Just watched the episode and though I don't think Kelly's wailing and gnashing of teeth were an appropriate reaction for what actually went down, I'm Team Kelly on this one.  Vicki should have given Kelly a heads-up, along the lines of "Hey, you know how you said you wanted Michael to date? Well, I've got some gossip for you regarding that!" I totally get Kelly feeling betrayed by Vicki socializing with Michael without mentioning it.  Seems to me as if Vicki held back to create a storyline with Kelly because how convenient that someone (who?) JUST HAPPENED to text Kelly the info in the same hour that VIcki was arriving. I mean, in this day of easy texting, it's really weird that she didn't fill in Kelly.  I mean, I have friends who will rapid text me the minute they get gossipy news and I assume these Ho-wives do the same. So this is made up for drama.
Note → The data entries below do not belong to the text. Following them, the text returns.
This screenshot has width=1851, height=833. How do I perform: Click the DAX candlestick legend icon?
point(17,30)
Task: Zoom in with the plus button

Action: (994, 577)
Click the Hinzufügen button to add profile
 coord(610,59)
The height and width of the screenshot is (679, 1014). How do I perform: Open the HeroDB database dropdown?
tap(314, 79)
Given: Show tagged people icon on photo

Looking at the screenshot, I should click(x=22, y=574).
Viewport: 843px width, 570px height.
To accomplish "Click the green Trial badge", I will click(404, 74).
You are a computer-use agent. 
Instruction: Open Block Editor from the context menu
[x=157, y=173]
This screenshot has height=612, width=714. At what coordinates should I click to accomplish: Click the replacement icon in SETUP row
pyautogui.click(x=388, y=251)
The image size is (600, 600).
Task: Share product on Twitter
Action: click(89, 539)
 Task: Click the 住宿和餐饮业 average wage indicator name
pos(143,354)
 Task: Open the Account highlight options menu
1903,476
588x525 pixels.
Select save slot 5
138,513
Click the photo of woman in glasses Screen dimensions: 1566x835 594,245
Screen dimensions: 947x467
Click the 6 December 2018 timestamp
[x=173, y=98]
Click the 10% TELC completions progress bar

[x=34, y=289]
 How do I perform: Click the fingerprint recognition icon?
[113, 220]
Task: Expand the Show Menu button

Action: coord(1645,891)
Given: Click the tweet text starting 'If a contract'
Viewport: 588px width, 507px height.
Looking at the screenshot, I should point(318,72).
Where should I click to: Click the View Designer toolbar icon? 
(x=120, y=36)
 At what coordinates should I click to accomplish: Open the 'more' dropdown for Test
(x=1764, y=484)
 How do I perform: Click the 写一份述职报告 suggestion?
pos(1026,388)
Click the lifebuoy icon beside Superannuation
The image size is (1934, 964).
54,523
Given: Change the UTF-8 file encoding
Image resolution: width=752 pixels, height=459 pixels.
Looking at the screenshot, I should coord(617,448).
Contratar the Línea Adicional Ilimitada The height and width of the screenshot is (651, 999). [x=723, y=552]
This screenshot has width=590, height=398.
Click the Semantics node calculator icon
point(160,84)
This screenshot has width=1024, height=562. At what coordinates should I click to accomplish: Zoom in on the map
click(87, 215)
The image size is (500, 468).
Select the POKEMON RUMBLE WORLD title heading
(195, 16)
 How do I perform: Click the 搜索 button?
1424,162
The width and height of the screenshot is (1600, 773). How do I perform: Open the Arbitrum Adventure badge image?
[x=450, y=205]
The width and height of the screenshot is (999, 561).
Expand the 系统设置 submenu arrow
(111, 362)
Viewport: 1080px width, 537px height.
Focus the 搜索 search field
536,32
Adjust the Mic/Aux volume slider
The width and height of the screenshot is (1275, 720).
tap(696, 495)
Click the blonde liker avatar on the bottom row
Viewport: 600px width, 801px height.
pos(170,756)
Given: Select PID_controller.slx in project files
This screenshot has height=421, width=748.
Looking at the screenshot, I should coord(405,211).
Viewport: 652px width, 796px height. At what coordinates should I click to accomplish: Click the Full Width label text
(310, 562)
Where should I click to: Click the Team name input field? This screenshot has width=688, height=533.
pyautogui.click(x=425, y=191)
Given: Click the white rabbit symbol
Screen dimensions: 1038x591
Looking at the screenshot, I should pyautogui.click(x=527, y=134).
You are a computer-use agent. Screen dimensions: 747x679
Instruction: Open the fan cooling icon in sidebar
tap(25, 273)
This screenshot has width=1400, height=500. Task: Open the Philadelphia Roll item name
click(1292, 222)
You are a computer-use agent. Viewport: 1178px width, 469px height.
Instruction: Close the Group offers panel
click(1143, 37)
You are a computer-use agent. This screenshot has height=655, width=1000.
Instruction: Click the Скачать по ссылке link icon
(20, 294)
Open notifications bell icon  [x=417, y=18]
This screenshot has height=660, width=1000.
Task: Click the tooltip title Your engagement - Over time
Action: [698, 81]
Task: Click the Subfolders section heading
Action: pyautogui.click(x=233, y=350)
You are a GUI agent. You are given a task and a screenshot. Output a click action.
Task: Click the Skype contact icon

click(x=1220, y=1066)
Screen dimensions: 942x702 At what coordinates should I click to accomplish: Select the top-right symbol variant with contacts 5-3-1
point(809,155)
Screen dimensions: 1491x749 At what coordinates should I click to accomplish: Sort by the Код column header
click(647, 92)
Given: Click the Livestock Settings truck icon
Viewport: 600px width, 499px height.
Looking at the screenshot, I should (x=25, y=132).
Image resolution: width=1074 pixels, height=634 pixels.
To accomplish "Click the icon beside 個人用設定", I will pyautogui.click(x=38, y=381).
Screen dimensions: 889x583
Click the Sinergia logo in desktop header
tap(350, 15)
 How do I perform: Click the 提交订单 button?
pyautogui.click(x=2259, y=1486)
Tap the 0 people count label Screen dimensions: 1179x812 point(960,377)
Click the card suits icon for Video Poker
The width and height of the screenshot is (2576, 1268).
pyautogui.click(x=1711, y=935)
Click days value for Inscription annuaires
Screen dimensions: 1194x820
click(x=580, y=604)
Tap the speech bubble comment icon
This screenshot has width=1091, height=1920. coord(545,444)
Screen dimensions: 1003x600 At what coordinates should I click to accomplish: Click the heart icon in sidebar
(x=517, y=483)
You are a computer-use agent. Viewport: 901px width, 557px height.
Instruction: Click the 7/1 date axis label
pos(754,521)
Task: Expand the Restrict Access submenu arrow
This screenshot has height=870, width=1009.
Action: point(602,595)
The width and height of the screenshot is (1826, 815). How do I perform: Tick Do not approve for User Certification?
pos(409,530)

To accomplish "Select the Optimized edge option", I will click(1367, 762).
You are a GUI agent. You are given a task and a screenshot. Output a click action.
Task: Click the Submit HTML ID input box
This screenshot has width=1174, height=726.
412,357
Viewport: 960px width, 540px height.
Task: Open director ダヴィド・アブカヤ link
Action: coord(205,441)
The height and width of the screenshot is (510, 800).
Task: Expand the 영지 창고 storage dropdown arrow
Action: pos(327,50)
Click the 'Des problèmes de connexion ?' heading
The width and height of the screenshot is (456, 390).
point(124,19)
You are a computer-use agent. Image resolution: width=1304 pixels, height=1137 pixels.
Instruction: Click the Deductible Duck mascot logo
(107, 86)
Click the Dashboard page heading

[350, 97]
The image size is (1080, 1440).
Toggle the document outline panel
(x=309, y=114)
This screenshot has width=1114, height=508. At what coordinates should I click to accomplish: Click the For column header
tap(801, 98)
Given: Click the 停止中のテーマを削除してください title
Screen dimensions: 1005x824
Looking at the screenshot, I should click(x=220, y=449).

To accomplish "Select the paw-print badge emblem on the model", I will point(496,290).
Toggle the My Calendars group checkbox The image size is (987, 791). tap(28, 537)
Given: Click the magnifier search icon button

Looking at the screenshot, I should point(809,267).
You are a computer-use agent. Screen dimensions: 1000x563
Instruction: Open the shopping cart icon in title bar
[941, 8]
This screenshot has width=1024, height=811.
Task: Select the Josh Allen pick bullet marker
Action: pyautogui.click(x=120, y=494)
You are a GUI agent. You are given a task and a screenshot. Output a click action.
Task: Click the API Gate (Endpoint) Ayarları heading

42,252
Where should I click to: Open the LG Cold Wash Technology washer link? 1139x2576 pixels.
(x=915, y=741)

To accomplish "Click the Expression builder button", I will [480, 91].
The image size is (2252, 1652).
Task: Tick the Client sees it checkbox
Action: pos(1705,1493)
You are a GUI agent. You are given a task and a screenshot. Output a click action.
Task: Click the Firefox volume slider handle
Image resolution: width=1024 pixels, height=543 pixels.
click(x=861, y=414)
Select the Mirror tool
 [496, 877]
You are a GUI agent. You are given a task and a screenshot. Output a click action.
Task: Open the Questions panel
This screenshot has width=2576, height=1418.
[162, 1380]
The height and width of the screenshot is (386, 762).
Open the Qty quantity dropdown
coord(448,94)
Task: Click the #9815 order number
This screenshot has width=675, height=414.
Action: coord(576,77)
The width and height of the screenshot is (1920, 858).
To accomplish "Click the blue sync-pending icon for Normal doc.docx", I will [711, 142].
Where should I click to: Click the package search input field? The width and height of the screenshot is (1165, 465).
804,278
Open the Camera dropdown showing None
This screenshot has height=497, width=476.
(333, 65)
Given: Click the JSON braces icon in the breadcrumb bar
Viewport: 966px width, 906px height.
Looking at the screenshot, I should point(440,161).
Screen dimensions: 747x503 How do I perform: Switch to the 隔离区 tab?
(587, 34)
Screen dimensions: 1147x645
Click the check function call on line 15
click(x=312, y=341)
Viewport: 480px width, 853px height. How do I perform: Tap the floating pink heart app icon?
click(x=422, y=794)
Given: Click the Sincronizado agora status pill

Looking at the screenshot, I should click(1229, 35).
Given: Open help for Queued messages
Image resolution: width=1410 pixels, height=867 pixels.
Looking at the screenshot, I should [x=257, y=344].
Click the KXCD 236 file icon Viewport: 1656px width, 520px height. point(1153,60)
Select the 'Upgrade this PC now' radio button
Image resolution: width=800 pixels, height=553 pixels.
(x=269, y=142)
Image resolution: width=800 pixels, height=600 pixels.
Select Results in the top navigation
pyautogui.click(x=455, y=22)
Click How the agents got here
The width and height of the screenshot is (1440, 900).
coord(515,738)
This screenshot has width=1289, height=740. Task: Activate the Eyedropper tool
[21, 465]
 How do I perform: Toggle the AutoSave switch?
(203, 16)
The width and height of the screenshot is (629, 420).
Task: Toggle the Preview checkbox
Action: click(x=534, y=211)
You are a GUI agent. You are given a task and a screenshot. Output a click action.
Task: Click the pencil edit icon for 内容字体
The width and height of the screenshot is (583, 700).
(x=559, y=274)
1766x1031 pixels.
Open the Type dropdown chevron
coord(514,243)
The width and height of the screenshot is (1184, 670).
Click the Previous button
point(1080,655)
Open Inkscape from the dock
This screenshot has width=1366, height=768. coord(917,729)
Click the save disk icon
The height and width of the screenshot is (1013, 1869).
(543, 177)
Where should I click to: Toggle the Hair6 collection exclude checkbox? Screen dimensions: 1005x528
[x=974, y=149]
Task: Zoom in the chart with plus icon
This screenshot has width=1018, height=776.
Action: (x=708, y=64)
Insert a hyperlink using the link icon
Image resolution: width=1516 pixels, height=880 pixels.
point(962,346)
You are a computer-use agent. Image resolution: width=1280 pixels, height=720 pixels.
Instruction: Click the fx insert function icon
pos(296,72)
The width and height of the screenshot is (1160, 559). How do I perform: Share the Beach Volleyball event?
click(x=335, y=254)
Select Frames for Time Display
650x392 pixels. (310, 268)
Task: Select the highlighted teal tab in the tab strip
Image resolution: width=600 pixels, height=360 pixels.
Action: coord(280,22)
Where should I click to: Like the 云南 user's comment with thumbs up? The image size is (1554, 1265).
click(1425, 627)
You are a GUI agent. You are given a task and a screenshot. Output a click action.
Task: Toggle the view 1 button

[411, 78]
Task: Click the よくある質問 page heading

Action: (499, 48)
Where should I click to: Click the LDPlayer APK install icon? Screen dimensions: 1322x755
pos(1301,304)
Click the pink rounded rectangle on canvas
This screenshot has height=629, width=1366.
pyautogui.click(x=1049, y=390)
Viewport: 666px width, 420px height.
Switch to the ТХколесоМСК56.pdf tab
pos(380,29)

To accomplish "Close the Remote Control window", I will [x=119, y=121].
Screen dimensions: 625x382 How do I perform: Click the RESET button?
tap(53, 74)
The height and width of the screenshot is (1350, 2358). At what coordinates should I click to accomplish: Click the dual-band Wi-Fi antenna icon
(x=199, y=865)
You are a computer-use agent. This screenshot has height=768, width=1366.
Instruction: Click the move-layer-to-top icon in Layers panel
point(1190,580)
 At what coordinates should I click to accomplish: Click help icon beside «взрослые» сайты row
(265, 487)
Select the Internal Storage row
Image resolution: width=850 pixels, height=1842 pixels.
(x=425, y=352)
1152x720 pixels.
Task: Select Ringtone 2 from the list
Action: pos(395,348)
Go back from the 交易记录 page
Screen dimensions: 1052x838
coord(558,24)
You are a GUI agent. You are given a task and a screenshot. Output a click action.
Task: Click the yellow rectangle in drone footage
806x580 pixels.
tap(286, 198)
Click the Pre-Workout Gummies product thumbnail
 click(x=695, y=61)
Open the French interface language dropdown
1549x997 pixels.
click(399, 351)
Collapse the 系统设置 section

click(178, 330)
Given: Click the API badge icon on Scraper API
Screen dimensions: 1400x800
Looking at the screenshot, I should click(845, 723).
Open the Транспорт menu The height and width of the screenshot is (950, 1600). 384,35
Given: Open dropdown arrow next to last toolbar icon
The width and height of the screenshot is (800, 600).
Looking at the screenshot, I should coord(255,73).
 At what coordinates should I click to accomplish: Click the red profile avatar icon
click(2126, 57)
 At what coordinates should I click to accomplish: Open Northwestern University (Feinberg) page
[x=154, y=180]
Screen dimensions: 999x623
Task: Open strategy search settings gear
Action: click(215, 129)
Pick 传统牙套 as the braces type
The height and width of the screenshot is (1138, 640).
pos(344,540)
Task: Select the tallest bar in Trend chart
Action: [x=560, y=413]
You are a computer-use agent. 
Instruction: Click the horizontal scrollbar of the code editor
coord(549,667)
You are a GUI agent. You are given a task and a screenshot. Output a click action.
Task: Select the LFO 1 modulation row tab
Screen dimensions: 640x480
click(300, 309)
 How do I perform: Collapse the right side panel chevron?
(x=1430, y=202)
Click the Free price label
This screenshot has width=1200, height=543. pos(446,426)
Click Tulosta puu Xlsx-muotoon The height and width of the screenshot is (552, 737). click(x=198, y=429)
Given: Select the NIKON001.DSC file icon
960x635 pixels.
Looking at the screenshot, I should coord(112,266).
I like the new girl, Gina, but no diaper-changing scenes please, ever. And the other new one, I was meh on her until I saw her performance at Cut Fitness and I liked her failed attempts at exercising. I just thought their dinner out scene was awkward and stiff and chalked it up to the fact that they are new at this reality tv stuff.  They came right out and said they weren't romantic.

Isn't that what Meghan did in her kitchen renovation? What a copycat.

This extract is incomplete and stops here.